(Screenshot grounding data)
=== Begin Enclosure ===

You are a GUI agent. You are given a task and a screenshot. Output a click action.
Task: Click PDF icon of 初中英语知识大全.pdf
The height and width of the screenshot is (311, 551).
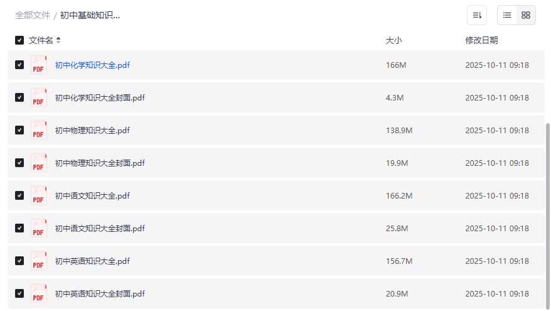(39, 261)
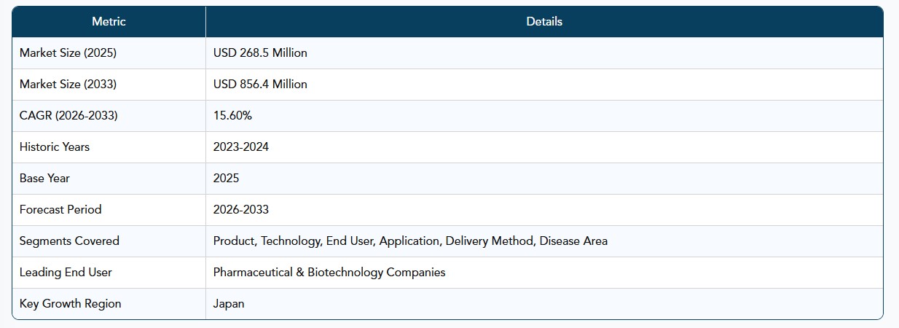Select the Market Size (2025) label

pyautogui.click(x=68, y=53)
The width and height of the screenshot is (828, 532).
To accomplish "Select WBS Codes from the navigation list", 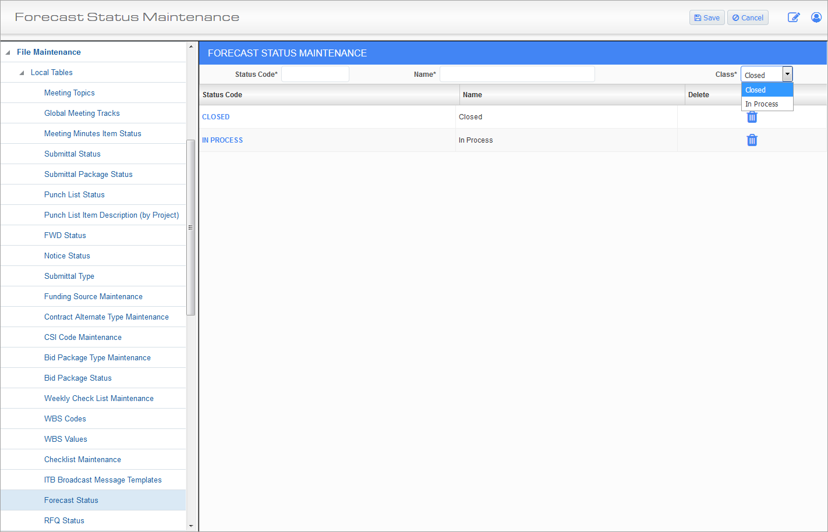I will point(65,418).
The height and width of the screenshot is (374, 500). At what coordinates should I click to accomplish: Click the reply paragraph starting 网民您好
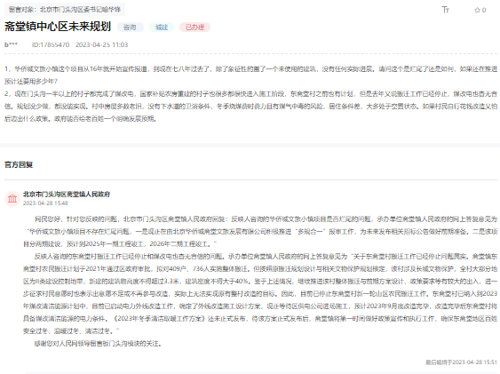point(260,232)
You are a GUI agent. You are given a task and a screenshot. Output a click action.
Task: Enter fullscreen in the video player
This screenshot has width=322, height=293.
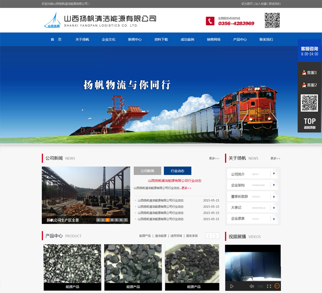tap(269, 286)
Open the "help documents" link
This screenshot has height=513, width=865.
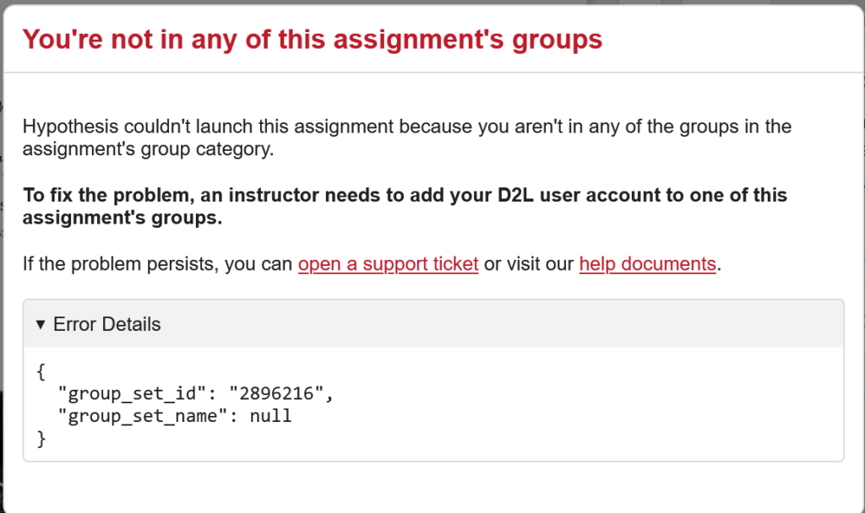tap(647, 264)
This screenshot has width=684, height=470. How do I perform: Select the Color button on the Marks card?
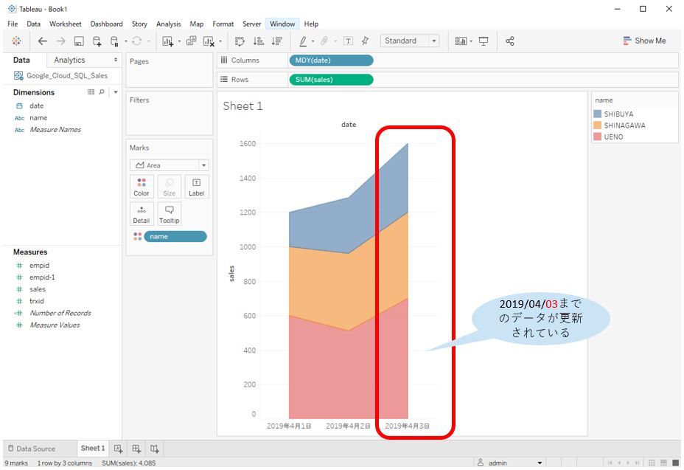[x=142, y=186]
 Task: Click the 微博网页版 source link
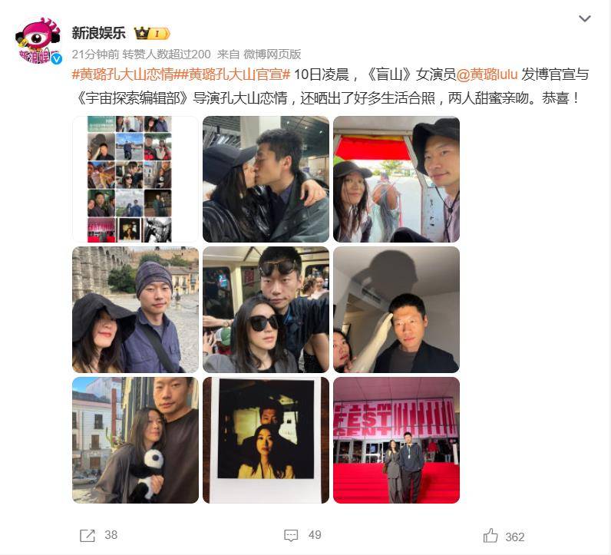coord(272,55)
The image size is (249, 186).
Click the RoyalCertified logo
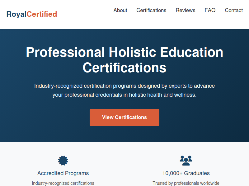pyautogui.click(x=32, y=14)
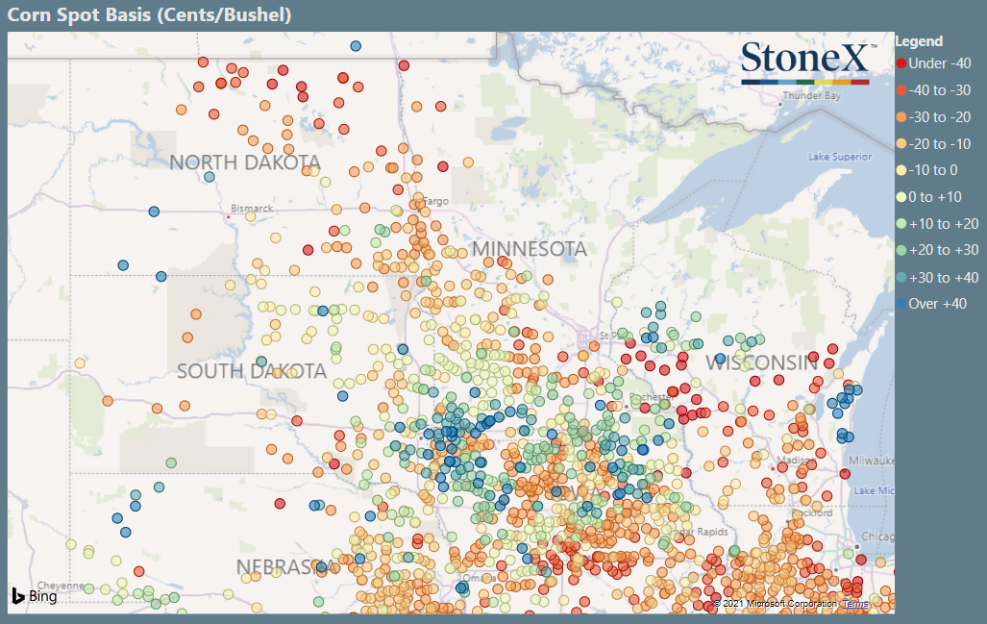Viewport: 987px width, 624px height.
Task: Select the -20 to -10 legend entry
Action: (933, 144)
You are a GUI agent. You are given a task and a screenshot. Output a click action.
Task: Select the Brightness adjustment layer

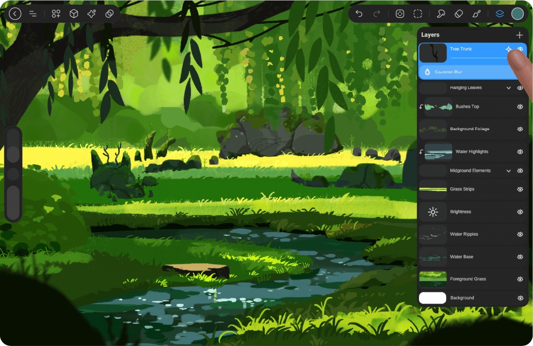(x=460, y=212)
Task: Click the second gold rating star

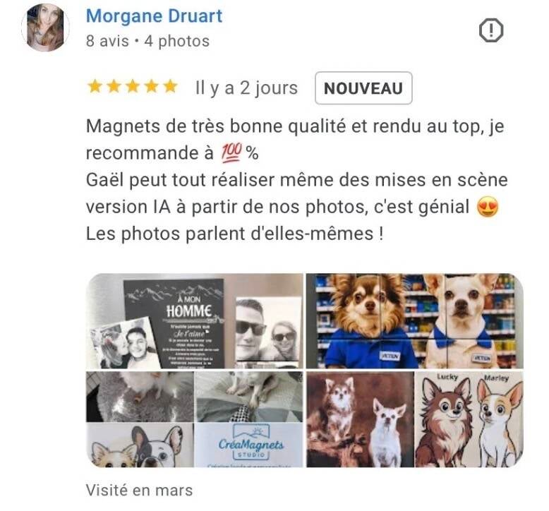Action: pos(114,86)
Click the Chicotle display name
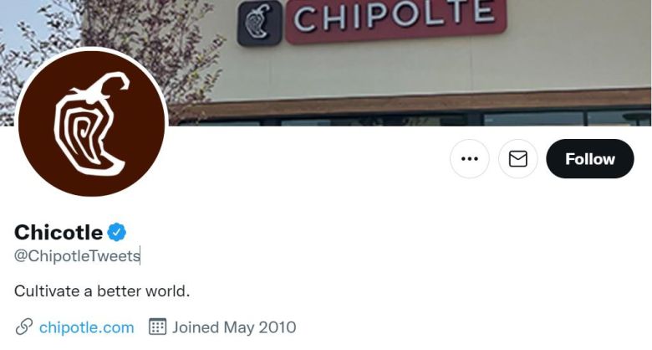 pos(59,232)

=== End Enclosure ===

Copy exactly, and only, the lines running from the one containing "The image size is (249, 186)." through the final line of the data, and omit the pictures.

The image size is (249, 186).
Click the RoyalCertified logo
pyautogui.click(x=32, y=14)
Viewport: 987px width, 624px height.
Task: Select the -20 to -10 legend entry
Action: (933, 144)
You are a GUI agent. You are given a task and a screenshot. Output a click action.
Task: Select the Brightness adjustment layer

(x=460, y=212)
Task: Click the second gold rating star

Action: pos(114,86)
Click the Chicotle display name
 pos(59,232)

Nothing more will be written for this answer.